A LOS QUE GRITAN
Cuando nos llegó el confinamiento y el mundo se paró, la
abuela dijo: En mi pueblo había un vecino
que tenía un burro. Le enseñó a no comer, y cuando el burro aprendió, el burro
se murió.
Yo no la escuché, me lo contó Juan por la noche, mientras
tomábamos un vino en el porche. Tampoco sé en qué contexto de la conversación
surgió aquello, pero ella lo dijo y yo lo supe. Sus palabras quedaron en mí como
un mantra. En mi pueblo había un vecino
que tenía un burro. Le enseñó a no comer, y cuando el burro aprendió, el burro
se murió.
Pienso en ellas al observar cuán lejos queda el discurso de
los ciudadanos frente a sus gobernantes. Gobernantes que deciden levantar muros
para proteger sus sedes de las manifestaciones, de las reivindicaciones que les
dirigen aquellos a quienes se deben y que, más allá de desoírlas, las repelen
con violencia, porque un muro es una forma de violencia.
La justicia social, independientemente de los ideales políticos
que la refrendan o no, la justicia social como principio de convivencia humana,
tiene que ver con la empatía, con la igualdad de oportunidades, con la lucha
por la dignidad de todos, con la ruptura de sistemas sociales basados en el
abuso de poder, con el respeto y cuidado del entorno en el que vivimos, con los
mares y los plásticos, con el hielo antártico, con la identidad de género, con
los niños y niñas que cosen nuestros vaqueros en India, con la educación que
nos permite pensar, imaginar, investigar, crear… Con todo eso que nos es tan universal,
entre otras muchas cosas.
Hartos de discursos y acciones que naturalizan el abuso
sistemático como una parte consustancial e inevitable de los sistemas
organizativos que rigen nuestras vidas como colectividad, el pueblo levanta su
voz. La calle grita, pero ¿quién escucha?
Nosotros, los que gritamos, somos millones y millones de
personas presas en un sistema que nos mide por nuestra productividad, esto es, por
el aguante del lomo. Somos los burros de
carga de este mundo, por así decirlo. Y por nuestra capacidad de gasto y
endeudamiento, es decir, por ser los fieles
feligreses del rey consumo. Así
están las cosas. Y frente a esta inmensa mayoría, están los amos, los
poderosos, el vecino que nos quiere
enseñar a no comer y que refrenda su supremacía con privilegios basados en
la desigualdad y el abuso, perpetuándolos de modo soberbio y violento para que
jamás sean de otros más que suyos y de sus iguales. Unos ladran y otros
silencian los ladridos.
Un gobernante que necesita levantar muros para evidenciar su
despreocupación por las reivindicaciones del pueblo, ya dejó de escucharles
mucho antes del levantamiento del muro.
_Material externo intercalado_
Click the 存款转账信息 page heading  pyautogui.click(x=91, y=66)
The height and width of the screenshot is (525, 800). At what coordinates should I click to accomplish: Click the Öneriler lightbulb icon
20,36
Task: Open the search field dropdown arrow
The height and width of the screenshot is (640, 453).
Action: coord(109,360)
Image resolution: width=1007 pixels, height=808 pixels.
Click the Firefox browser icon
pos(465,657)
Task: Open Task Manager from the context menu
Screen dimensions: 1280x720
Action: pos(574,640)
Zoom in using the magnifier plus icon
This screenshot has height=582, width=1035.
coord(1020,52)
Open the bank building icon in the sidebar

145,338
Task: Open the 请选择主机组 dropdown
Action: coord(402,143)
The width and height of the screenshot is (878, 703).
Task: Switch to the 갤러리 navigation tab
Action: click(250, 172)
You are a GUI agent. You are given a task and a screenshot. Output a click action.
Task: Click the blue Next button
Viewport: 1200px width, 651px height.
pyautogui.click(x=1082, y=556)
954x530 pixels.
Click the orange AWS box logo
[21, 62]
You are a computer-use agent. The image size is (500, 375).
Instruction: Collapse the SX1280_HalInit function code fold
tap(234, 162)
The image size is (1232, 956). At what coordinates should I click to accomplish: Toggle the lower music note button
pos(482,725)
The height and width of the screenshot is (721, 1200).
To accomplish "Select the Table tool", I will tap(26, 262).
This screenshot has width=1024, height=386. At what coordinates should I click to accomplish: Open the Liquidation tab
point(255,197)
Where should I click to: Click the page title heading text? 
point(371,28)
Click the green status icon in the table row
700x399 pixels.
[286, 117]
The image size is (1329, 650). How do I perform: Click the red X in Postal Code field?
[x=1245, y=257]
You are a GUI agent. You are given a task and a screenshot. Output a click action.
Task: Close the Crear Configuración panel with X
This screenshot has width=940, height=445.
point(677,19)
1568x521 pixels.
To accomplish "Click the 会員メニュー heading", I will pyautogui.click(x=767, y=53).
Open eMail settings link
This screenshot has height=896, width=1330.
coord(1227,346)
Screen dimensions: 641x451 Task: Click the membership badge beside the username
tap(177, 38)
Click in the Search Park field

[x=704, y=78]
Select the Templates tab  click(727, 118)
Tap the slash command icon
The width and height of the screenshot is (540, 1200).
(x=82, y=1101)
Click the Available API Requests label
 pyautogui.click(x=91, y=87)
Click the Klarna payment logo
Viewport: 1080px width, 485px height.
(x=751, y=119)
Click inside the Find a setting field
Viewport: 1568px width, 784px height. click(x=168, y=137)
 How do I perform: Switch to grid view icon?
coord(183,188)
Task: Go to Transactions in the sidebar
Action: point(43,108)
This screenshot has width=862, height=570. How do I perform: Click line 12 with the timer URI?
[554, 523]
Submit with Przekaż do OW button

El muro siempre estuvo, ahora –sencillamente-,
es visible para los que estamos al otro lado.
Sistemas represores dirigidos por seres codiciosos que
ejercen su poder con violencia y sordera a partes iguales, y que parecen querer enseñarnos a no comer. Piensan:
serán más baratos, más silenciosos, más temerosos y más sumisos. Lo piensan
porque no conocen el hambre.
Los que gritamos, en cambio, sabemos del hambre y su daño. Sabemos
que el que no come, muere, y también, que el que enseña a no comer, mata.